▶ **AZIONI DA SVOLGERE**
#1 Ricopia senza modifiche il brano sul restauro, da "Le discussioni sono" a "e nel paesaggio.".
#2 Rispondi alle domande seguenti in base al brano sul restauro.
(a) Secondo Giovanni Salmistrari, quale percentuale del lavoro edilizio sta attualmente nella riqualificazione?
(b) Qual è, nella Venezia d'oggi, il rapporto fra ultrasessantacinquenni e bambini?
(c) Di quale università fa parte la Scuola Politecnica di Daniela Pittaluga?
#3 Indica se ciascuna affermazione concorda con il brano sul restauro.
(a) Il mercato edilizio appare oggi più orientato alle nuove costruzioni che al recupero.
(b) Le separazioni fra pubblico e privato sono ritenute artificiose.
(c) Il modello inglese è considerato praticabile anche senza il sostegno delle competenze.

▶ **BRANO PROPOSTO**
● ● ● ● ●

Le discussioni sono state animate; ognuno presentava le proprie interpretazioni quanto a cosa intendere per frontiere, ovvero i loro sinonimi o omologhi, quali limiti, confini, ma anche barriere; e in ogni caso forte era l’impulso a gettare il cuore oltre l’ostacolo. Soprattutto in questo momento di sofferenza per il restauro, un’area estesa che comprende sia le innovazioni tecnologiche che, e soprattutto, un concetto allargato di conservazione: in rapporto dunque con l’ambiente, le città, e l’edilizia non soltanto storica e protetta, ma anche intesa più genericamente nelle sue funzioni d’uso e di presenza nelle realtà urbane e nel paesaggio.
Da Giovanni Salmistrari, dell’Associazione Costruttori del Veneto, abbiamo imparato che il mercato edilizio appare oggi molto più orientato al recupero che alle nuove costruzioni: il 70% del lavoro sta attualmente nella riqualificazione, e la notizia non poteva che rallegrare, anche se raggelava sentire che nella Venezia d’oggi il rapporto fra ultrasessantacinquenni e bambini è di sei a uno. Si è insistito abbondantemente, fin dall’intervento di Daniela Pittaluga della Scuola Politecnica dell’Università di Genova, sulla partecipazione delle esperienze, sulla rivalutazione dell’edilizia comune cui correlarsi, non diversamente da quella normalmente definita come protetta o da proteggere secondo i parametri tradizionali. Di qui l’importanza attribuita alle svariate forme di volontariato, il riconoscimento del valore delle comunità locali: il cosiddetto modello inglese (certo, impraticabile se comunque non sorretto, a un qualche stadio del processo, dalle cosiddette competenze). Di qui i replicati inviti a superare le separazioni fra pubblico e privato, ritenute artificiose e tali da appesantire con zavorra improduttiva le iniziative a sostegno del patrimonio storico e artistico. Emergeva con evidenza l’inderogabilità del superamento di un modello di tutela fondato soltanto sui vincoli e il potere monocratico degli Uffici preposti; e su questo non si può che concordare, prendendo atto oggi che il Paese richiede proprio questo; ma naturalmente rimane il problema della salvaguardia materiale e dell’identità storica del patrimonio edilizio e paesaggistico, senza la quale anche la famosa valorizzazione resterebbe parola vana.

● ● ● ● ●

▶ **MATERIALE MOSTRATO**
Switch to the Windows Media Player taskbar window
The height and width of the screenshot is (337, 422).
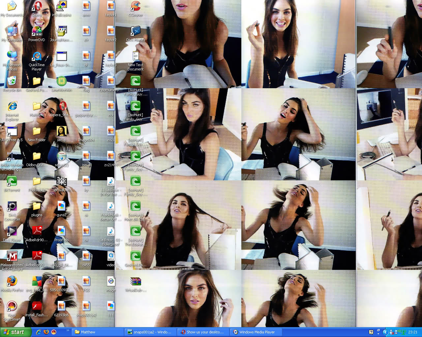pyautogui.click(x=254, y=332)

● ● ● ● ●

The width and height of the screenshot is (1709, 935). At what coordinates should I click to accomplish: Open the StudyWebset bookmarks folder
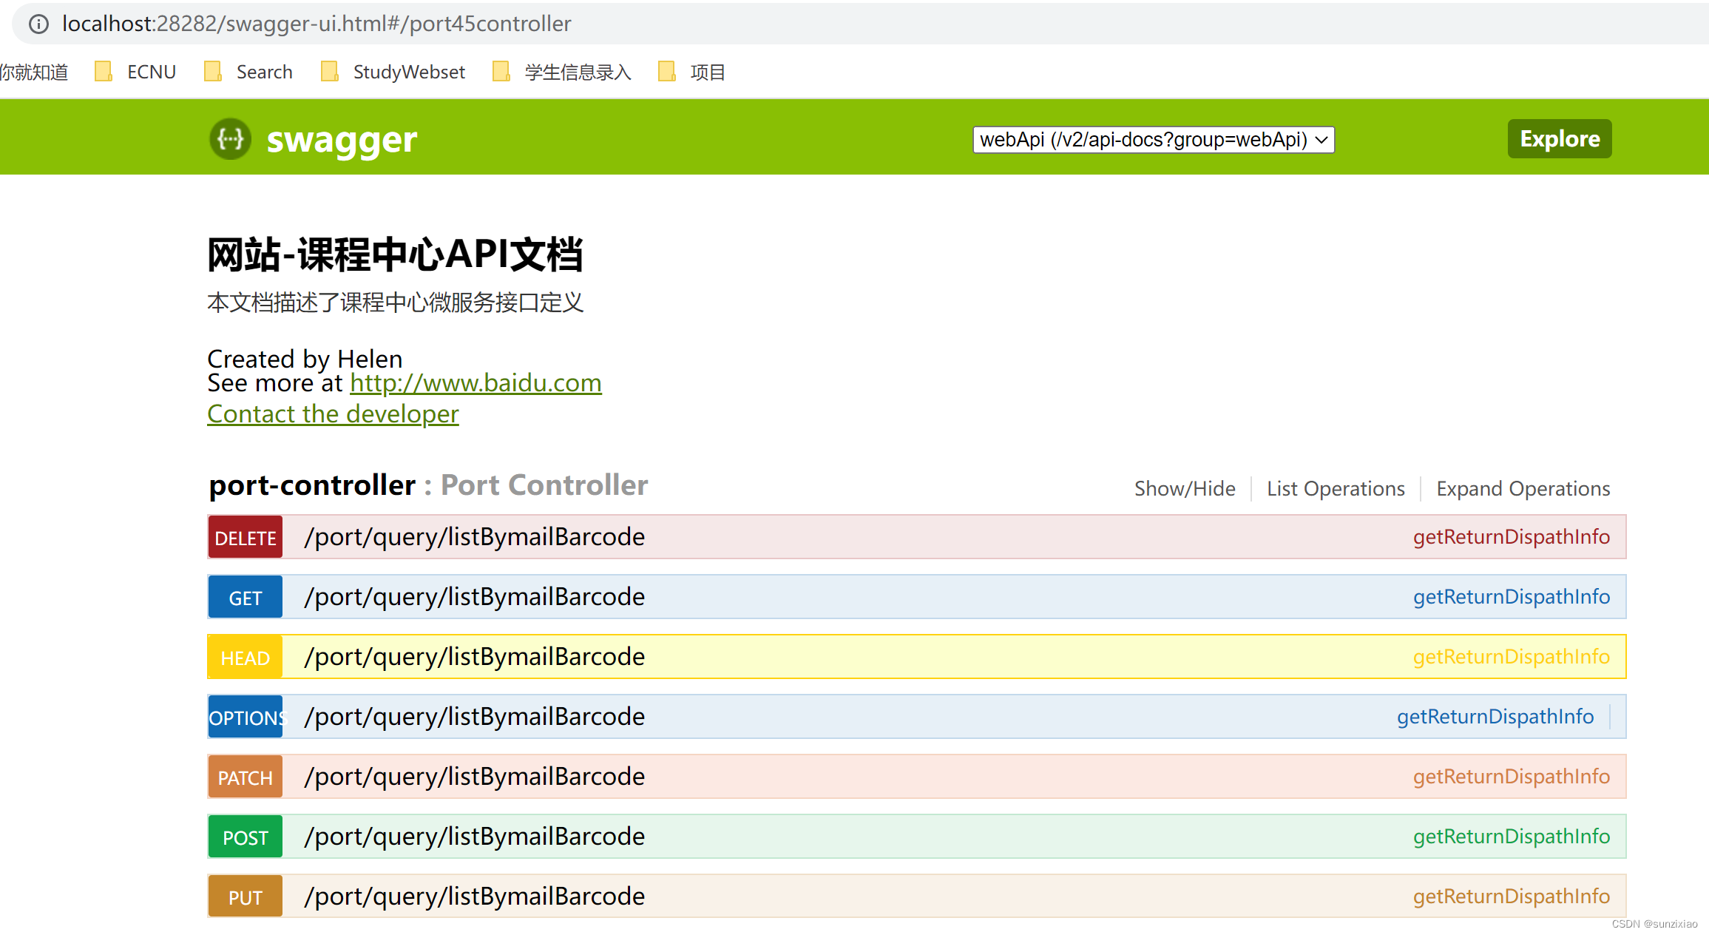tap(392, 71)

● ● ● ● ●

▶ **SOLUZIONI PER COMPITO**
#1
Le discussioni sono state animate; ognuno presentava le proprie interpretazioni quanto a cosa intendere per frontiere, ovvero i loro sinonimi o omologhi, quali limiti, confini, ma anche barriere; e in ogni caso forte era l’impulso a gettare il cuore oltre l’ostacolo. Soprattutto in questo momento di sofferenza per il restauro, un’area estesa che comprende sia le innovazioni tecnologiche che, e soprattutto, un concetto allargato di conservazione: in rapporto dunque con l’ambiente, le città, e l’edilizia non soltanto storica e protetta, ma anche intesa più genericamente nelle sue funzioni d’uso e di presenza nelle realtà urbane e nel paesaggio.

#2
(a) Il 70%.
(b) Sei a uno.
(c) L'Università di Genova.

#3
(a) No: "il mercato edilizio appare oggi molto più orientato al recupero che alle nuove costruzioni".
(b) Sì: "superare le separazioni fra pubblico e privato, ritenute artificiose".
(c) No: "impraticabile se comunque non sorretto, a un qualche stadio del processo, dalle cosiddette competenze".